Stored items:
'''
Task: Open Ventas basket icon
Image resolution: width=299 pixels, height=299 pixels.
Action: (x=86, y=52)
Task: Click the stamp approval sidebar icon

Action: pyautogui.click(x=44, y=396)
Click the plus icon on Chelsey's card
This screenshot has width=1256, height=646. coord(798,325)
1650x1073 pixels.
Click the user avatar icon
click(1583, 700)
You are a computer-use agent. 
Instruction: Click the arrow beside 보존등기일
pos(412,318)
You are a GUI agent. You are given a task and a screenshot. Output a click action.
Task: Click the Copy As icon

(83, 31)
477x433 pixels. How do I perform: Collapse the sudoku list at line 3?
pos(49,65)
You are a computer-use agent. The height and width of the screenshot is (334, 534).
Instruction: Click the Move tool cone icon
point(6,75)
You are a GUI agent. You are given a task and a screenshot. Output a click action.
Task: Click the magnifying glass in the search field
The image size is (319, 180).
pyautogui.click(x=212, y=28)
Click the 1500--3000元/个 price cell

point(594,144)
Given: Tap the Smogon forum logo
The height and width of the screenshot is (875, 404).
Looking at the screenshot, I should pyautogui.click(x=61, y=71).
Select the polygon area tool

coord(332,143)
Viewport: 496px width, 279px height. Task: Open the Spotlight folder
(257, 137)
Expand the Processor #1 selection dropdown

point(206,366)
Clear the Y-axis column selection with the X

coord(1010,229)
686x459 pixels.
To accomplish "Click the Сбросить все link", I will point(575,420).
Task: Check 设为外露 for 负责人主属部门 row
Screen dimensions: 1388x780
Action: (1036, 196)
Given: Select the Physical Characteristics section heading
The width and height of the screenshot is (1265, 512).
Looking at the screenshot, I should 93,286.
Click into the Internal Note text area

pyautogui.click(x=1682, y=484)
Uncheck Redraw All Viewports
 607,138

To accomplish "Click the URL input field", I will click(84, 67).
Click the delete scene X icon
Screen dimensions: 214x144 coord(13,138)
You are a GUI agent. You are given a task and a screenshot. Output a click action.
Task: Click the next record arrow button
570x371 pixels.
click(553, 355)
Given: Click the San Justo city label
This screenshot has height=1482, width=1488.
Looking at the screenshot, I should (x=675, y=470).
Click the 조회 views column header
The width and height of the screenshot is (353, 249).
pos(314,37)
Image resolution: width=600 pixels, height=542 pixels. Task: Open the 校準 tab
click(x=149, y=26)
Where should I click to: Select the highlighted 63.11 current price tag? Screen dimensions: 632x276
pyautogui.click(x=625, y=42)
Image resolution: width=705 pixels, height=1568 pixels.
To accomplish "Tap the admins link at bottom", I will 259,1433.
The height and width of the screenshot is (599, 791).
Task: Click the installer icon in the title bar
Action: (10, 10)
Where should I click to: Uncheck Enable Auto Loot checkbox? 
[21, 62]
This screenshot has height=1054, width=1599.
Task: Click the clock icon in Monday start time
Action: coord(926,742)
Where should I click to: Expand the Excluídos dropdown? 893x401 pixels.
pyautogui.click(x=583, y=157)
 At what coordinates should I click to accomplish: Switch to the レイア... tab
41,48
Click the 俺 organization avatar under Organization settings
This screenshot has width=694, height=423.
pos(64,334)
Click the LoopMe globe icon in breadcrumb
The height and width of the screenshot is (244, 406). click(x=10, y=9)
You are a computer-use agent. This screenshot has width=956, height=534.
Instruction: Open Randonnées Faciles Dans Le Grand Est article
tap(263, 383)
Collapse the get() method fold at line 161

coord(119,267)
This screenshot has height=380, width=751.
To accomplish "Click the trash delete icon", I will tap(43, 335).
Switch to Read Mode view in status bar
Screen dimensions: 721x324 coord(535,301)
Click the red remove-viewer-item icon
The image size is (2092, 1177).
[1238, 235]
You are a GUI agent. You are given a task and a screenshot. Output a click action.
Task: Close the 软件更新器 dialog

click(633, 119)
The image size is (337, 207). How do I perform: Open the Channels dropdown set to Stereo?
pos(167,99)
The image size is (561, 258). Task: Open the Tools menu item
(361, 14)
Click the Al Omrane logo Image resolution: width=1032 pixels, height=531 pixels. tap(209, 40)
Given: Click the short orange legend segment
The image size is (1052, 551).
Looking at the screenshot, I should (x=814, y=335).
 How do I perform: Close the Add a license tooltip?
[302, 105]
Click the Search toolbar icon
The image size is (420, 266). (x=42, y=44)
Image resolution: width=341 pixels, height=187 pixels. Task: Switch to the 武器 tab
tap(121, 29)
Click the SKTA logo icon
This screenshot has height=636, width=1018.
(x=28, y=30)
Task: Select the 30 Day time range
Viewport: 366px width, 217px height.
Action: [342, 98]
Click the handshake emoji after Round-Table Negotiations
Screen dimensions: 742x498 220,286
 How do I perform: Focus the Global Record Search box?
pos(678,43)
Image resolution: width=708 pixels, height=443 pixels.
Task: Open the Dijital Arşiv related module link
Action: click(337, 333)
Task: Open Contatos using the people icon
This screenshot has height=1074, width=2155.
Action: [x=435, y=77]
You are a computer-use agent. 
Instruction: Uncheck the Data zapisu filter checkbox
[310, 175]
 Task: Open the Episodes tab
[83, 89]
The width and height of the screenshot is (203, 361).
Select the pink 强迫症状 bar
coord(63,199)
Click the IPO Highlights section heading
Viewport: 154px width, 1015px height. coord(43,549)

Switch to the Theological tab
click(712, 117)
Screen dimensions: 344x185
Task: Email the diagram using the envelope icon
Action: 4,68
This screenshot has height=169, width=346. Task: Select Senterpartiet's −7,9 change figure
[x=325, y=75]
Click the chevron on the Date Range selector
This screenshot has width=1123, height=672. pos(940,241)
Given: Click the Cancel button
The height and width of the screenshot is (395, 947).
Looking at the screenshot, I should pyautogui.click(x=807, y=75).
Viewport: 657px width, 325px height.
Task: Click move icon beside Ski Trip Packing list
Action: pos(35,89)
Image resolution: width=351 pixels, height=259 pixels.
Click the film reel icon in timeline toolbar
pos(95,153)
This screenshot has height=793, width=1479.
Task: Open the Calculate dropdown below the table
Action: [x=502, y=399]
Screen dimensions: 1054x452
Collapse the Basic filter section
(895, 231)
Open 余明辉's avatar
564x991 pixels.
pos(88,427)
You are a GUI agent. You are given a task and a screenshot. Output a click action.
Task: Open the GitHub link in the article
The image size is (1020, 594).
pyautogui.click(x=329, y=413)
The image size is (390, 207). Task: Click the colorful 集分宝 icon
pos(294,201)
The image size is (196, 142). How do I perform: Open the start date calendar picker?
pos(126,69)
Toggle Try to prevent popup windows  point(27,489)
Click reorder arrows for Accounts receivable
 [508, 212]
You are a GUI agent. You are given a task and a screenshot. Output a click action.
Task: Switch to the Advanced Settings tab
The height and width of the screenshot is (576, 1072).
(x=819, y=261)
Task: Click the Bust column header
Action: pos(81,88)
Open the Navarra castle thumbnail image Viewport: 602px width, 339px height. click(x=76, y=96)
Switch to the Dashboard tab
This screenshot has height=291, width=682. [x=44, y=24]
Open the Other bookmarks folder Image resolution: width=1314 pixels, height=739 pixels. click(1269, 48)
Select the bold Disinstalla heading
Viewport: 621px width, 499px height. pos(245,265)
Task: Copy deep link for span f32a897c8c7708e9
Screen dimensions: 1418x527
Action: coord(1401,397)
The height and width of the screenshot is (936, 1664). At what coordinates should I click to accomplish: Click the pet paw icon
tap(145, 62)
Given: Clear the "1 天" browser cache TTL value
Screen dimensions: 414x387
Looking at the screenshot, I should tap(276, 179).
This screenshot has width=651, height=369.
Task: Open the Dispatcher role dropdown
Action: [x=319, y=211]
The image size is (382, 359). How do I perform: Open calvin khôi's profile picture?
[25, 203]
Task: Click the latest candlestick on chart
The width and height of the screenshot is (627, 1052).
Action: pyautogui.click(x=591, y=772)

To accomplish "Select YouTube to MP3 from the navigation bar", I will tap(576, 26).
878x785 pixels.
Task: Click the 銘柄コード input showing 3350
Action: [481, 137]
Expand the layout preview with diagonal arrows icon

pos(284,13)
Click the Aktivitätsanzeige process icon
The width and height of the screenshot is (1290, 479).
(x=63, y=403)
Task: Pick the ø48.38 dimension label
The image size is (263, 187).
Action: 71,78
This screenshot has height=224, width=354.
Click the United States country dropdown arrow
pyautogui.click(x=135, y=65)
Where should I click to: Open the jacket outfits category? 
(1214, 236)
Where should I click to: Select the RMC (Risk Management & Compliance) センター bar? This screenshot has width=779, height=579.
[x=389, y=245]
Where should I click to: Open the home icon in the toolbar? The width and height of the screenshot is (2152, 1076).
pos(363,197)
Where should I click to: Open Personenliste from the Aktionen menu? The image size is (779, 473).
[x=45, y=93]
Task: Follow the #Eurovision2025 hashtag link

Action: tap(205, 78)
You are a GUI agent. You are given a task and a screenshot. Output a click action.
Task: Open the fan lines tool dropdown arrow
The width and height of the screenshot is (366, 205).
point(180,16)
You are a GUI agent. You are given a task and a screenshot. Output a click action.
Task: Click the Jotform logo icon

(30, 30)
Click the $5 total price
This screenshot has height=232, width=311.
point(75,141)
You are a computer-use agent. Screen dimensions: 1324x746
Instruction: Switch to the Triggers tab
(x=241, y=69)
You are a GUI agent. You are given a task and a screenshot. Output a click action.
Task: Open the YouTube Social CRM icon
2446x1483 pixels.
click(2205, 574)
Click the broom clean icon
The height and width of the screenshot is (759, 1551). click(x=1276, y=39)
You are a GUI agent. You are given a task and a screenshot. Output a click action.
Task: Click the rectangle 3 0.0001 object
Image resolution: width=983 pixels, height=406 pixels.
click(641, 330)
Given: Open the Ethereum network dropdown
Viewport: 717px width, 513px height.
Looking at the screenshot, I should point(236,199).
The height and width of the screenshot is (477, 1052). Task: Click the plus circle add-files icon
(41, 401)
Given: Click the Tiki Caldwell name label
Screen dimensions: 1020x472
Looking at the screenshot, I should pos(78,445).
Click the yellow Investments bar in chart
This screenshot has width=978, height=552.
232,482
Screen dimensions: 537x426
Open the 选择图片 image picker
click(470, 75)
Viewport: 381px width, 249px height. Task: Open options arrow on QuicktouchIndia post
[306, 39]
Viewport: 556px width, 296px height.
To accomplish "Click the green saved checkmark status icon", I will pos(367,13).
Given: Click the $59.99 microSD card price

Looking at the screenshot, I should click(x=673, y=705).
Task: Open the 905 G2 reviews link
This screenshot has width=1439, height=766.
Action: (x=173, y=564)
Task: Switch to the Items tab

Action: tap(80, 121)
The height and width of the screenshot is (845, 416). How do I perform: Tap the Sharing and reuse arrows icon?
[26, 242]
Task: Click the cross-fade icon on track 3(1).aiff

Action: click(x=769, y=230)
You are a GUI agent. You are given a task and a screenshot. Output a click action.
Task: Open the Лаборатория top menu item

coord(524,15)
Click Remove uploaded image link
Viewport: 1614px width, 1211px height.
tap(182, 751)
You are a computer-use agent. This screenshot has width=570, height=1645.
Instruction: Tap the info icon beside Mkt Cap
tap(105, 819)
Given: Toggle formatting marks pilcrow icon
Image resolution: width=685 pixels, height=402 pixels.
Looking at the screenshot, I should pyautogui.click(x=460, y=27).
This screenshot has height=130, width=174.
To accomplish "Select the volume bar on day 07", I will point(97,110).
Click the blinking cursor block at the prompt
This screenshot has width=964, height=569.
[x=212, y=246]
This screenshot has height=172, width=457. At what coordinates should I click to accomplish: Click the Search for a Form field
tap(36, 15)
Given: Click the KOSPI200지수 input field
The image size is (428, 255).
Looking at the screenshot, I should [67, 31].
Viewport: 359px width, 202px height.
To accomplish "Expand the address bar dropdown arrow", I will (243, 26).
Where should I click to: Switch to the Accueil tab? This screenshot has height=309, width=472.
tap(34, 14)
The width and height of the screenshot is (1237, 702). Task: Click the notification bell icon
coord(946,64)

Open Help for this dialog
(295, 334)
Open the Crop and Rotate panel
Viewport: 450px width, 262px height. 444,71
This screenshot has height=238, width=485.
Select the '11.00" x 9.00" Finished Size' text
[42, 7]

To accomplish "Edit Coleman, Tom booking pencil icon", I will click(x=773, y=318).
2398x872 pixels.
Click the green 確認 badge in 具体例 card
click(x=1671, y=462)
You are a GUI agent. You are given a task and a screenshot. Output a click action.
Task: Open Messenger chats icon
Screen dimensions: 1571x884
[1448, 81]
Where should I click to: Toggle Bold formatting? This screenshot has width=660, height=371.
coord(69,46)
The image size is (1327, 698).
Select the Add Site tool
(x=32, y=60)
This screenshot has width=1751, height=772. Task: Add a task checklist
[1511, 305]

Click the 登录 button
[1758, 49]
'''
Objective:
In the data, from the line with "The width and height of the screenshot is (1237, 702)." to the line with "click(x=1671, y=462)", swap "notification bell icon" for "settings gear icon" and reproduce those lines with nothing else altered.

Exercise result:
The width and height of the screenshot is (1237, 702). Task: Click the settings gear icon
coord(946,64)

Open Help for this dialog
(295, 334)
Open the Crop and Rotate panel
Viewport: 450px width, 262px height. 444,71
This screenshot has height=238, width=485.
Select the '11.00" x 9.00" Finished Size' text
[42, 7]

To accomplish "Edit Coleman, Tom booking pencil icon", I will click(x=773, y=318).
2398x872 pixels.
Click the green 確認 badge in 具体例 card
click(x=1671, y=462)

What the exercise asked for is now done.